▸ **Exercise requirements**: The answer is the complete listing below, written out again exactly.

▸ **Task data**:

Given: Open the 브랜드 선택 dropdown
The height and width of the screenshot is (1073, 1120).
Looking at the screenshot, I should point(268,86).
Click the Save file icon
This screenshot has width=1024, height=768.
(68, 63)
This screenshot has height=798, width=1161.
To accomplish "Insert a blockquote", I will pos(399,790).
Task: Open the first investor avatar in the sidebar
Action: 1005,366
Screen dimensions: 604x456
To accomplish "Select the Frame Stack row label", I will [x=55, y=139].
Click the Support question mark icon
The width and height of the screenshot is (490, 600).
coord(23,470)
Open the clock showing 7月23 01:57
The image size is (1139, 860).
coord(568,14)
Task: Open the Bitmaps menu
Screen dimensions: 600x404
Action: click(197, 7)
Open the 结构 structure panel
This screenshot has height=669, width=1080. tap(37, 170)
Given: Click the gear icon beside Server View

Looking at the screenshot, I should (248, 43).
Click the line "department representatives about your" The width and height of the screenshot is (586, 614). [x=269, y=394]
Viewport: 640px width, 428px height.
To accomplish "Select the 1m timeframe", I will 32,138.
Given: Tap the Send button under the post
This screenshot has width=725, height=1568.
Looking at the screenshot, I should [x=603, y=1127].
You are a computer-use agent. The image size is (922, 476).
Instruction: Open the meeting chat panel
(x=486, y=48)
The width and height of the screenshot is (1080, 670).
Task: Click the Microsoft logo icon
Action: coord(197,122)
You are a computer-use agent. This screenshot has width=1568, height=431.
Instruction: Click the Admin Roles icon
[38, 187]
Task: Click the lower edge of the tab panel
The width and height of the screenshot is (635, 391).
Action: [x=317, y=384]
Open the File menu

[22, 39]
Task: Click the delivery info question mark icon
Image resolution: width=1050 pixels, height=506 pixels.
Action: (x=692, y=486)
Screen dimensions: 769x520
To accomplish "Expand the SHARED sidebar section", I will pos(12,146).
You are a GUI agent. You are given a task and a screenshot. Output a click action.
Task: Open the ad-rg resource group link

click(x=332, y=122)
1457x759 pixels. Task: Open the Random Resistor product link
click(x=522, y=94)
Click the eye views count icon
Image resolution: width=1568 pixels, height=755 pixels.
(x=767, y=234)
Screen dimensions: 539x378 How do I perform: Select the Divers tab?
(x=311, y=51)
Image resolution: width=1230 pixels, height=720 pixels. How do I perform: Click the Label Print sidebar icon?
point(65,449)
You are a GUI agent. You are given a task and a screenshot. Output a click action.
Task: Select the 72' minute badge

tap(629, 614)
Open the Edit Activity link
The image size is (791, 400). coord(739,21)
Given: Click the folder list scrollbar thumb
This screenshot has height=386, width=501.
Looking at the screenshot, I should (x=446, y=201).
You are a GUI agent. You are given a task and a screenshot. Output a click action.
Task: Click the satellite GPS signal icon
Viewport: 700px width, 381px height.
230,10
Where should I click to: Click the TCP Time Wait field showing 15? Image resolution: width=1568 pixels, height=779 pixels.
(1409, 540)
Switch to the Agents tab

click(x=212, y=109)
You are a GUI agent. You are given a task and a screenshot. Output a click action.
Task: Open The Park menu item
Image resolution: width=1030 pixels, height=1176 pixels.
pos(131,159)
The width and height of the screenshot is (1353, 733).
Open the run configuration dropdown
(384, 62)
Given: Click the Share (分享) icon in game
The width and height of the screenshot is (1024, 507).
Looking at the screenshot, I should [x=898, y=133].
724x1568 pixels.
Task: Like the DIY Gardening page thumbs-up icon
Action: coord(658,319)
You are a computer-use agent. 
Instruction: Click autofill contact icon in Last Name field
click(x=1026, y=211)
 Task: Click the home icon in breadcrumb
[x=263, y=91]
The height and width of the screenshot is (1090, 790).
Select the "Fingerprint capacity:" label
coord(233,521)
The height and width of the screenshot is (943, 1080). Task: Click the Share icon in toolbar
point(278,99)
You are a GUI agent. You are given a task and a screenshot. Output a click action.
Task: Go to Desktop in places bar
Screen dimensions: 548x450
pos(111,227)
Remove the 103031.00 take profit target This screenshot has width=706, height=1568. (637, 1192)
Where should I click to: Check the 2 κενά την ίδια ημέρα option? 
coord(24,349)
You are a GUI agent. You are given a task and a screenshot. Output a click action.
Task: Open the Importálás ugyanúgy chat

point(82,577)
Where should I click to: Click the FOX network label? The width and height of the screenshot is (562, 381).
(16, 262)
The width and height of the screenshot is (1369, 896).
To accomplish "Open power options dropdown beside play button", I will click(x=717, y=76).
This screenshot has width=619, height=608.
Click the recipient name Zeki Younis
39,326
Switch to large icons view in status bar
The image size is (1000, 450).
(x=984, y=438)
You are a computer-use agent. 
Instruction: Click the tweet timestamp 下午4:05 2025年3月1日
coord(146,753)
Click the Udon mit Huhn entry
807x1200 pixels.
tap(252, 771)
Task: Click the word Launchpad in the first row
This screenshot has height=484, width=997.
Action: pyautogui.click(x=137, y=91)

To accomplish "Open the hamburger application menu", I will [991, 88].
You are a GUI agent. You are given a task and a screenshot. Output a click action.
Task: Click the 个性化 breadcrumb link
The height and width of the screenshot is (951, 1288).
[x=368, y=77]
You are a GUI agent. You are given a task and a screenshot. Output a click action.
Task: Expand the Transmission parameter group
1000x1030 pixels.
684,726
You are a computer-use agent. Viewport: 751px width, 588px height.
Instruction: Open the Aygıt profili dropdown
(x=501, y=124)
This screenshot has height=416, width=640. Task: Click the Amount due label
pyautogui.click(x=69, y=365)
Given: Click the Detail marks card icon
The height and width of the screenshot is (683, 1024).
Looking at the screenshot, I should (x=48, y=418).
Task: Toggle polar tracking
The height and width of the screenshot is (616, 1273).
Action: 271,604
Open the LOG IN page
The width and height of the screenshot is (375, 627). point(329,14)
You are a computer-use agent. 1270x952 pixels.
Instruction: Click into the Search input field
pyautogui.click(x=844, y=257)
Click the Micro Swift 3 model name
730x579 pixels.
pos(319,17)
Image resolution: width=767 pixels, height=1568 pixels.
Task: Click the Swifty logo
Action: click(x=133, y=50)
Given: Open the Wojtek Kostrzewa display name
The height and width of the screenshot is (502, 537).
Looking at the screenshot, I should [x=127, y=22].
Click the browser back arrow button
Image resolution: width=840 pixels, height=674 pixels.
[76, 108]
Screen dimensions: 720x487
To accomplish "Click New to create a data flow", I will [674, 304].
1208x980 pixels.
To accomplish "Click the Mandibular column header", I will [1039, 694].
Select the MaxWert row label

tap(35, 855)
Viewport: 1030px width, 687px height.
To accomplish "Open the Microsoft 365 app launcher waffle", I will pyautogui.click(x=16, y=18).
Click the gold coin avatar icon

▸ **Task output**:
Given: Open the 브랜드 선택 dropdown
The height and width of the screenshot is (1073, 1120).
Looking at the screenshot, I should point(268,86).
Click the Save file icon
This screenshot has width=1024, height=768.
(68, 63)
This screenshot has height=798, width=1161.
To accomplish "Insert a blockquote", I will pos(399,790).
Task: Open the first investor avatar in the sidebar
Action: 1005,366
Screen dimensions: 604x456
To accomplish "Select the Frame Stack row label", I will [x=55, y=139].
Click the Support question mark icon
The width and height of the screenshot is (490, 600).
coord(23,470)
Open the clock showing 7月23 01:57
The image size is (1139, 860).
coord(568,14)
Task: Open the Bitmaps menu
Screen dimensions: 600x404
Action: click(197, 7)
Open the 结构 structure panel
This screenshot has height=669, width=1080. tap(37, 170)
Given: Click the gear icon beside Server View

Looking at the screenshot, I should (248, 43).
Click the line "department representatives about your" The width and height of the screenshot is (586, 614). [x=269, y=394]
Viewport: 640px width, 428px height.
To accomplish "Select the 1m timeframe", I will 32,138.
Given: Tap the Send button under the post
This screenshot has width=725, height=1568.
Looking at the screenshot, I should [x=603, y=1127].
You are a computer-use agent. The image size is (922, 476).
Instruction: Open the meeting chat panel
(x=486, y=48)
The width and height of the screenshot is (1080, 670).
Task: Click the Microsoft logo icon
Action: coord(197,122)
You are a computer-use agent. This screenshot has width=1568, height=431.
Instruction: Click the Admin Roles icon
[38, 187]
Task: Click the lower edge of the tab panel
The width and height of the screenshot is (635, 391).
Action: [x=317, y=384]
Open the File menu

[22, 39]
Task: Click the delivery info question mark icon
Image resolution: width=1050 pixels, height=506 pixels.
Action: (x=692, y=486)
Screen dimensions: 769x520
To accomplish "Expand the SHARED sidebar section", I will pos(12,146).
You are a GUI agent. You are given a task and a screenshot. Output a click action.
Task: Open the ad-rg resource group link

click(x=332, y=122)
1457x759 pixels. Task: Open the Random Resistor product link
click(x=522, y=94)
Click the eye views count icon
Image resolution: width=1568 pixels, height=755 pixels.
(x=767, y=234)
Screen dimensions: 539x378 How do I perform: Select the Divers tab?
(x=311, y=51)
Image resolution: width=1230 pixels, height=720 pixels. How do I perform: Click the Label Print sidebar icon?
point(65,449)
You are a GUI agent. You are given a task and a screenshot. Output a click action.
Task: Select the 72' minute badge

tap(629, 614)
Open the Edit Activity link
The image size is (791, 400). coord(739,21)
Given: Click the folder list scrollbar thumb
This screenshot has height=386, width=501.
Looking at the screenshot, I should (x=446, y=201).
You are a GUI agent. You are given a task and a screenshot. Output a click action.
Task: Click the satellite GPS signal icon
Viewport: 700px width, 381px height.
230,10
Where should I click to: Click the TCP Time Wait field showing 15? Image resolution: width=1568 pixels, height=779 pixels.
(1409, 540)
Switch to the Agents tab

click(x=212, y=109)
You are a GUI agent. You are given a task and a screenshot. Output a click action.
Task: Open The Park menu item
Image resolution: width=1030 pixels, height=1176 pixels.
pos(131,159)
The width and height of the screenshot is (1353, 733).
Open the run configuration dropdown
(384, 62)
Given: Click the Share (分享) icon in game
The width and height of the screenshot is (1024, 507).
Looking at the screenshot, I should [x=898, y=133].
724x1568 pixels.
Task: Like the DIY Gardening page thumbs-up icon
Action: coord(658,319)
You are a computer-use agent. 
Instruction: Click autofill contact icon in Last Name field
click(x=1026, y=211)
 Task: Click the home icon in breadcrumb
[x=263, y=91]
The height and width of the screenshot is (1090, 790).
Select the "Fingerprint capacity:" label
coord(233,521)
The height and width of the screenshot is (943, 1080). Task: Click the Share icon in toolbar
point(278,99)
You are a GUI agent. You are given a task and a screenshot. Output a click action.
Task: Go to Desktop in places bar
Screen dimensions: 548x450
pos(111,227)
Remove the 103031.00 take profit target This screenshot has width=706, height=1568. (637, 1192)
Where should I click to: Check the 2 κενά την ίδια ημέρα option? 
coord(24,349)
You are a GUI agent. You are given a task and a screenshot. Output a click action.
Task: Open the Importálás ugyanúgy chat

point(82,577)
Where should I click to: Click the FOX network label? The width and height of the screenshot is (562, 381).
(16, 262)
The width and height of the screenshot is (1369, 896).
To accomplish "Open power options dropdown beside play button", I will click(x=717, y=76).
This screenshot has width=619, height=608.
Click the recipient name Zeki Younis
39,326
Switch to large icons view in status bar
The image size is (1000, 450).
(x=984, y=438)
You are a computer-use agent. 
Instruction: Click the tweet timestamp 下午4:05 2025年3月1日
coord(146,753)
Click the Udon mit Huhn entry
807x1200 pixels.
tap(252, 771)
Task: Click the word Launchpad in the first row
This screenshot has height=484, width=997.
Action: pyautogui.click(x=137, y=91)

To accomplish "Open the hamburger application menu", I will [991, 88].
You are a GUI agent. You are given a task and a screenshot. Output a click action.
Task: Click the 个性化 breadcrumb link
The height and width of the screenshot is (951, 1288).
[x=368, y=77]
You are a GUI agent. You are given a task and a screenshot. Output a click action.
Task: Expand the Transmission parameter group
1000x1030 pixels.
684,726
You are a computer-use agent. Viewport: 751px width, 588px height.
Instruction: Open the Aygıt profili dropdown
(x=501, y=124)
This screenshot has height=416, width=640. Task: Click the Amount due label
pyautogui.click(x=69, y=365)
Given: Click the Detail marks card icon
The height and width of the screenshot is (683, 1024).
Looking at the screenshot, I should (x=48, y=418).
Task: Toggle polar tracking
The height and width of the screenshot is (616, 1273).
Action: 271,604
Open the LOG IN page
The width and height of the screenshot is (375, 627). point(329,14)
You are a computer-use agent. 1270x952 pixels.
Instruction: Click into the Search input field
pyautogui.click(x=844, y=257)
Click the Micro Swift 3 model name
730x579 pixels.
pos(319,17)
Image resolution: width=767 pixels, height=1568 pixels.
Task: Click the Swifty logo
Action: click(x=133, y=50)
Given: Open the Wojtek Kostrzewa display name
The height and width of the screenshot is (502, 537).
Looking at the screenshot, I should [x=127, y=22].
Click the browser back arrow button
Image resolution: width=840 pixels, height=674 pixels.
[76, 108]
Screen dimensions: 720x487
To accomplish "Click New to create a data flow", I will [674, 304].
1208x980 pixels.
To accomplish "Click the Mandibular column header", I will [1039, 694].
Select the MaxWert row label

tap(35, 855)
Viewport: 1030px width, 687px height.
To accomplish "Open the Microsoft 365 app launcher waffle", I will pyautogui.click(x=16, y=18).
Click the gold coin avatar icon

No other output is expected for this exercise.